How do you view the conflict between observability and serverless philosophy?

With the deepening of Serverless, people have found that problem location under Serverless architecture is more difficult than in traditional applications. In this regard, some people believe that the need for observability should be supported, while others believe that observability is contrary to the essence of Serverless. Serverless is designed to prevent users from caring about the underlying computing resources.

I think this issue is essentially related to the current maturity of Serverless technology. For example, now we use water and electricity every day, but few people pay attention to how to generate electricity, how to distribute it, the treatment of drinking water, etc., because the service standards for water and electricity we receive are stable. , credible and reliable, so no longer focus on process details.

Similarly, the goal of Serverless is to provide stable, reliable and trustworthy analysis services, so that developers no longer spend time and energy on the underlying infrastructure and operation and maintenance optimization, but focus on the realization of business functions. above.

However, the current maturity of Serverless technology in the field of OLAP data analysis is far from reaching this goal. The series of technical difficulties mentioned above have not yet been completely solved. The simplest example is how to solve the "inefficient SQL exhaustion of resources" that has plagued the industry for more than 40 years. In the serverless model, billing is closely related to resource usage. The rationality and credibility of resource usage on the bill are currently the biggest concerns of customers.

In addition, providing users with process observability through technical tools such as logging, tracking monitoring, and visual indicators is also a capability that a Serverless platform should have, and can also increase users' trust in the system.

Therefore, the two are not contradictory. We believe that one day Serverless will bring users standard, stable, reliable and trustworthy analysis services, just like we use water and electricity today.

When implementing Serverless, how to choose between self-developed and cloud vendor solutions?

The most valuable thing in the 21st century is talent. For enterprises, the goal of every investment is to obtain more in-depth analytical insights, more sensitive risk control perceptions and early warnings, and faster user growth. Therefore, enterprise IT is more about View investment decisions from a development perspective, enable business, and take a step closer to allowing IT to evolve from a traditional cost center to an empowerment center and a profit center. The focus of talent reserves is the direction of technology development.

The business logic of cloud vendors is to provide users with standard cloud computing technology services and provide users with differentiated cloud services through sustained and high-intensity R&D investment. The focus of talent reserves is on technology R&D. There is only one word difference between development and research and development, but the meanings are very different.

Especially for the implementation of Serverless technology in the OLAP field, which involves almost full-stack technical points in IT fields such as storage, network, operating system, database, and AI, it requires manufacturers to make continuous and high-cost R&D investment, and these investments It is difficult to see market returns in the short term.

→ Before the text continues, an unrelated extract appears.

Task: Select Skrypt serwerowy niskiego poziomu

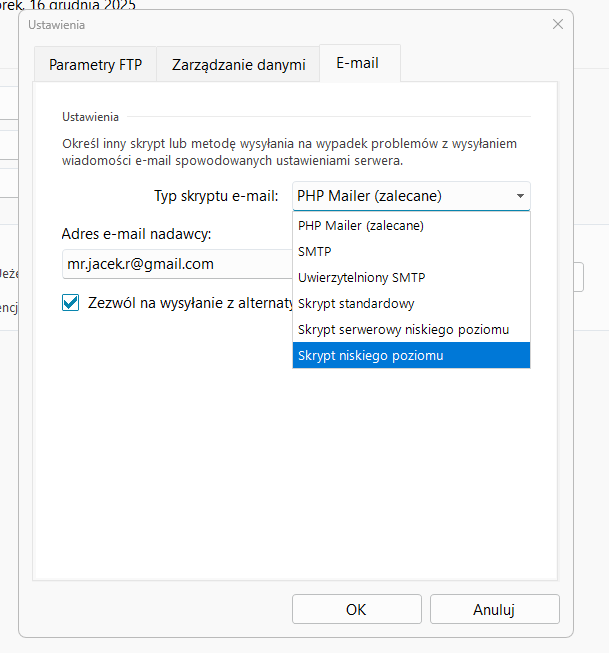Action: (403, 329)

Once it stops midway, it means that all the early investment has been wasted.

Therefore, for small and medium-sized enterprises, it is still recommended to maintain a cautious attitude when investing in Serverless technology in the OLAP field. The technology research and development, evolution and iteration of Serverless should be left to large cloud vendors with stronger technical talent reserves and more professional technology investment. .

How far is Serverless from large-scale application?

In the field of OLAP data analysis, although there are already several commercial serverless architecture data warehouses, the technical difficulties mentioned above still exist and have not been overcome, and the scale of computing power provided in the future is difficult to support medium and large-scale data warehouses or Analyze platform requirements.

However, the architectural concept of Serverless is still oriented to the future, and technical challenges will have better solutions and measures over time, and it can currently be applied and promoted in some small and medium-sized analysis load scenarios.

Finally, I would like to mention that in addition to the continuous evolution and iteration of the technical level, another very critical factor affecting the large-scale application of Serverless is the standardization of Serverless services, especially in the field of OLAP analysis. The original intention of Serverless is to allow users to focus on business implementation, but without a standardized specification, users will be locked into the platform and unable to realize translation and seamless migration of applications. For example, users cannot seamlessly migrate applications based on MySQL to PostgreSQL. Because the following database is serverless, but the interface for interacting with business logic has not yet been standardized. Therefore, the large-scale application of Serverless also requires supporting standards and specification systems.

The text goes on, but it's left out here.